Wednesday, July 18, 2007

In praise of bad service

Went out with my friend Sandy tonight, who is visiting from Canada and who I haven't seen in about eight years. We became friends about 13 years ago, when I'd just moved back to Niceland and had my first whiplash injury [have I ever mentioned that the Icelanders have the most horrific traffic culture in the Western hemisphere? No? Well, they do] and I was sent to a physiotherapist who turned out to be Sandy and who just happened to be from Canada where, of course, I grew up. So over various exercises on big balls and balancing gadgets and suchlike we started yacking away about anything and everything, including men and our assorted problems with them. Finally, a couple of years later, Sandy threw in the towel with her man and moved back to Canada with her sons and has now made a life for herself there and it's all good. And now she's back for a visit.

As ever, from the moment Sandy and I get together, we start talking and don't stop, and when we part ways it feels like we have even more things unsaid than when we started. Of course we had lots of catching up to do and very little time in which to do it, so our chins were wagging at a frantic pace all evening. First, we went to the little café above the IÐA bookshop in Bankastræti, which is my favourite café for a chinwag because it's relatively quiet and the tables aren't all squished together like in most other places, so you can actually reveal fairly intimate details of your life without the whole place knowing about them. So we ordered tea and she told me all about her boyfriend and her work and her house and her ex and so on and so forth, and then she asked me how my neck was, which made me all warm and fuzzy because I do believe she's the only person in the world who ever asks me that and who is actually, like, fascinated by the details. And so I told her.

So right around the time I was finishing it was ten o'clock and IÐA was closing and of course we had far more things left to talk about than when we started, so we decided to go somewhere else. We walked up Bankastræti and on to Laugavegur and decided to go into that little place called Kofi Tómasar frænda [Uncle Tom's Cabin], even though we really didn't feel like drinking any more liquids - we just wanted a place to sit to continue blabbing. So we go in there and I noticed immediately what everyone's been complaining about since the smoking ban was imposed in June, that now the cigarette smoke is gone, the places just stink - of old stale booze and ancient smoke and BO and toilets. Anyway, we sat down at a table and in between yacking were sort of glancing at the menu deciding what we might force ourselves to order so we could continue sitting there. And you know what? We sat there for a full hour, right next to the bar, and nobody came to take our order. And after half an hour I was, like, 'Should we go up there and order something?' and she went, 'Um, well, I'm OK' and I said, 'Great, because I'm OK too,' and for the first time ever I was actually not in the least bothered by the atrociousness of Icelandic service.

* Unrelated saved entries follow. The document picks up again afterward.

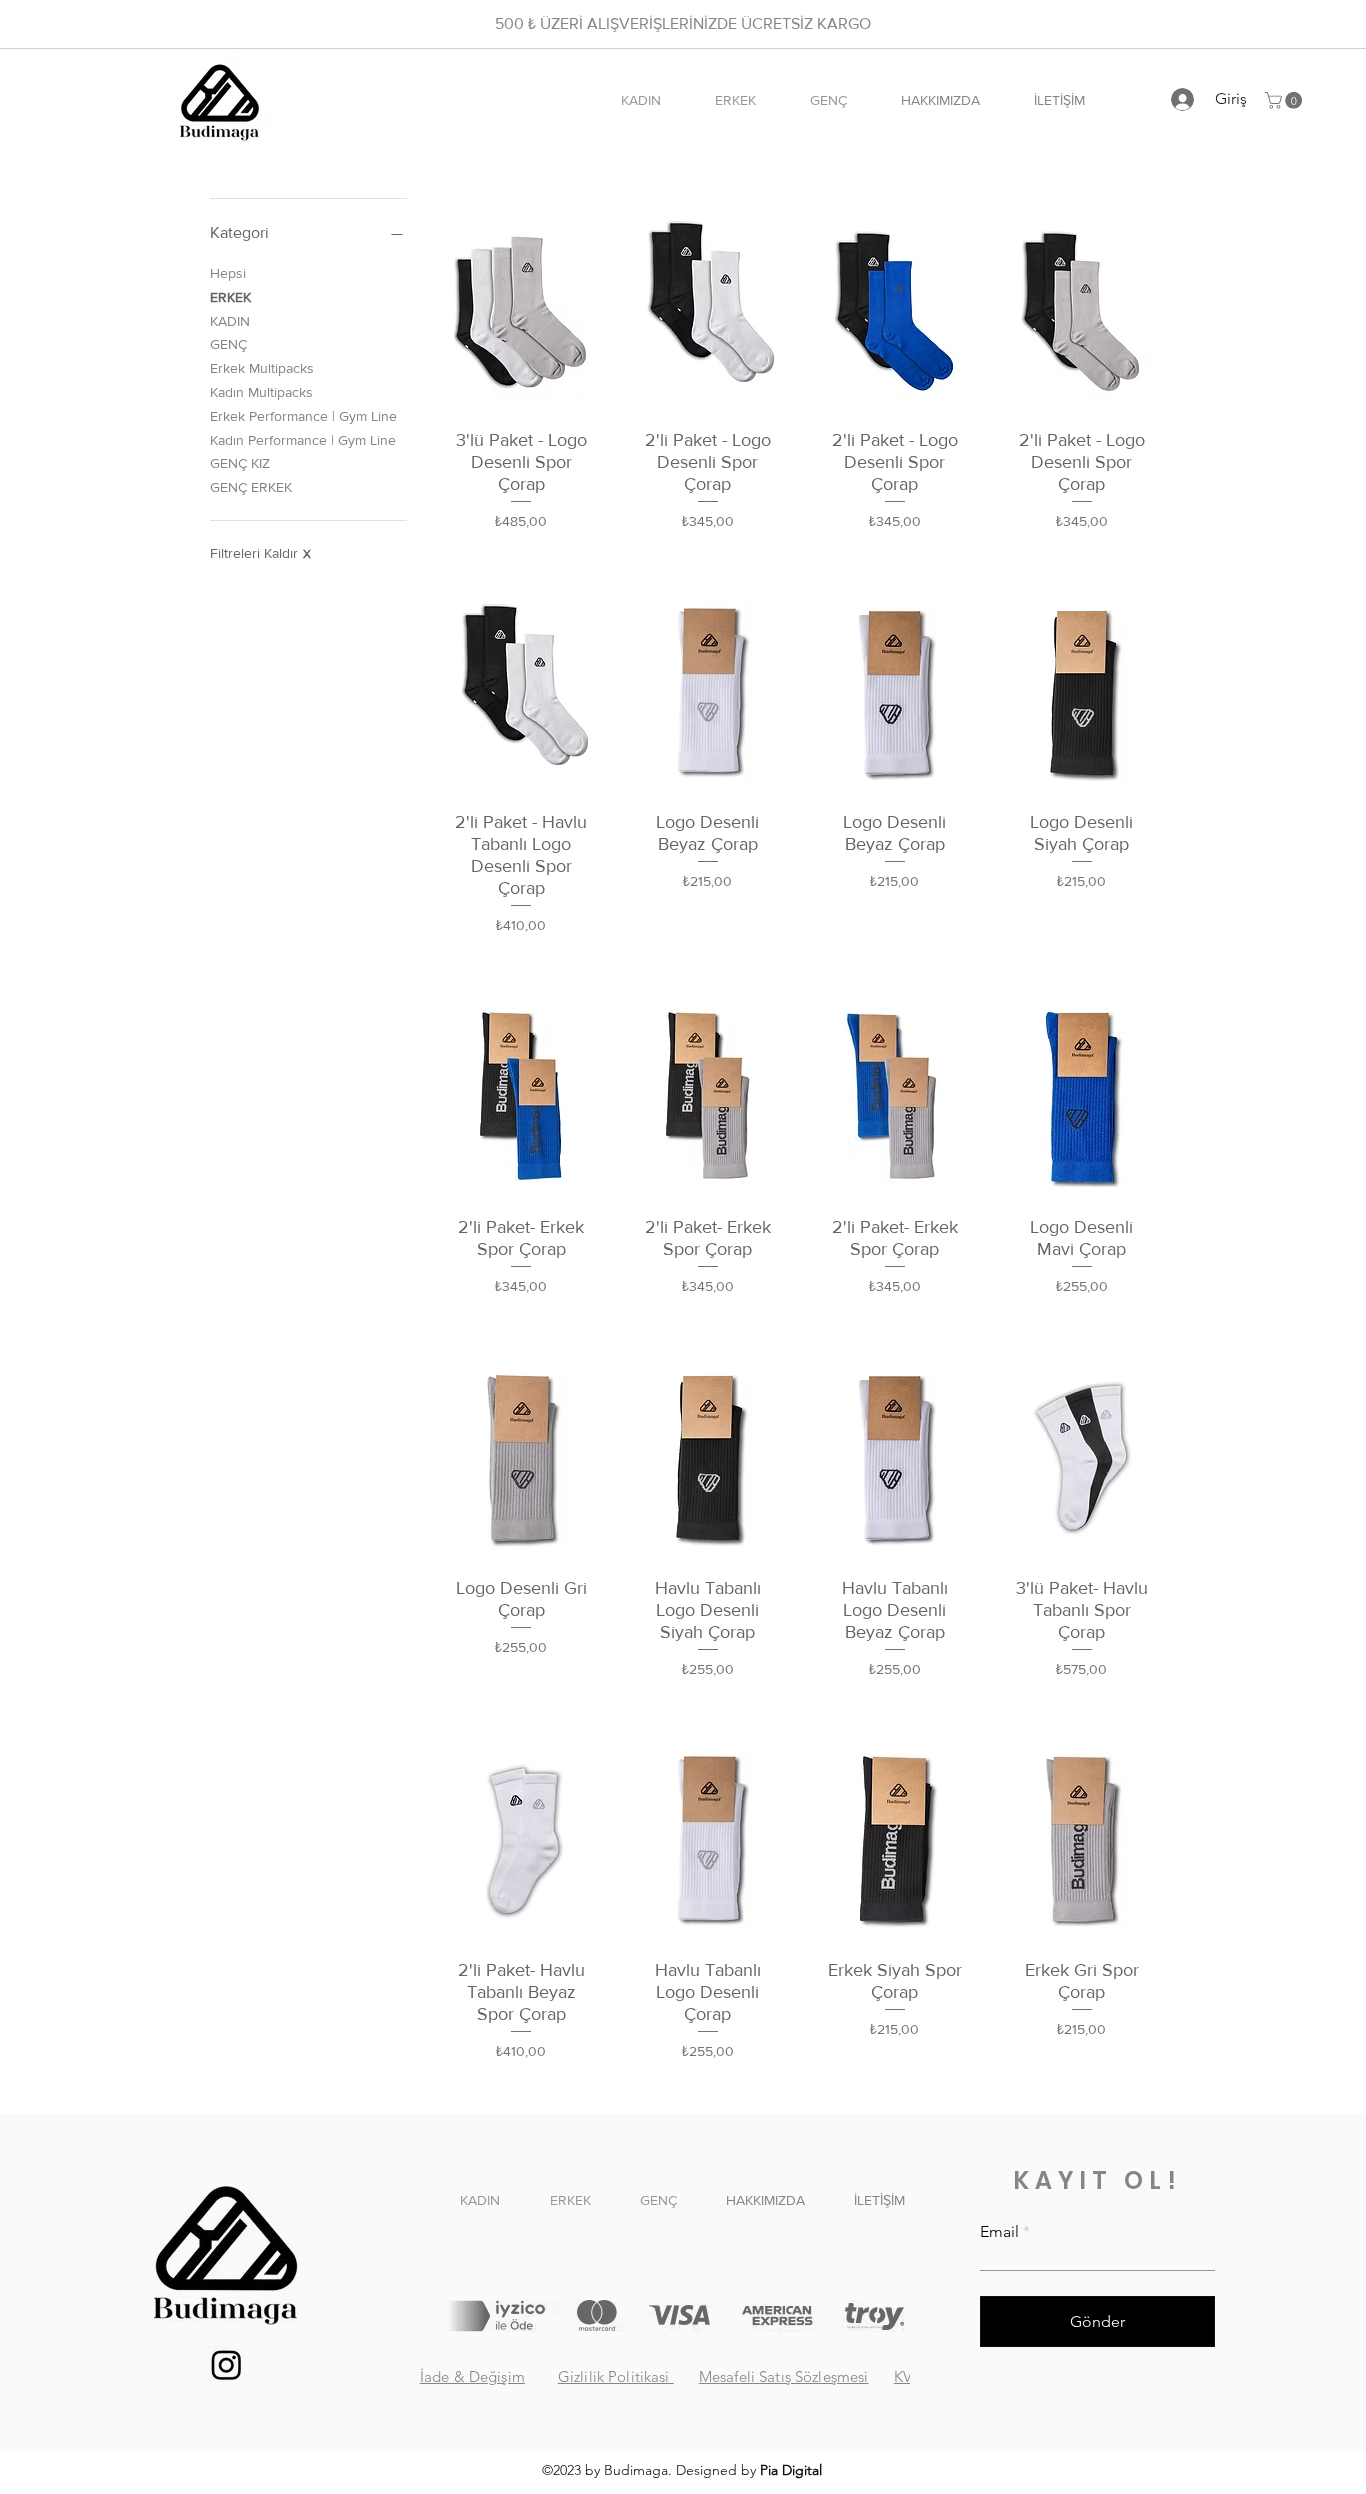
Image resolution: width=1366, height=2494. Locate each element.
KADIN (230, 321)
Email (999, 2232)
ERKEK (230, 297)
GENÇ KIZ (240, 463)
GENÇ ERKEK (251, 487)
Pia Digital (791, 2470)
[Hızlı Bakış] (521, 310)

On the way back to the car, Sandy outlined for me the three things she's noticed have changed since she lived here. 1) There are more flowers everywhere, 2) the grass is brown for the first time ever, 3) people are fatter. Make of that what you will.

I MAKE THIS: THE GRASS IS BROWN BECAUSE OF ALL THE SUN
... and the lack of rain we've had for the last month. Really, this is a most unusual state of affairs for us - normally this place is brilliant green in summer, but right now the earth is scorched. Meanwhile, the weatherman sez it's just a weather system that has locked into place - fortunately for us it's been locked in sunshine, whereas for the poor Brits it's locked in rain. We're in for some of that this weekend, though, and the grass will breathe a sigh of relief. Right now it's 12°C [54F] and the sun will come up at 3:46 am and set at 11:19 pm.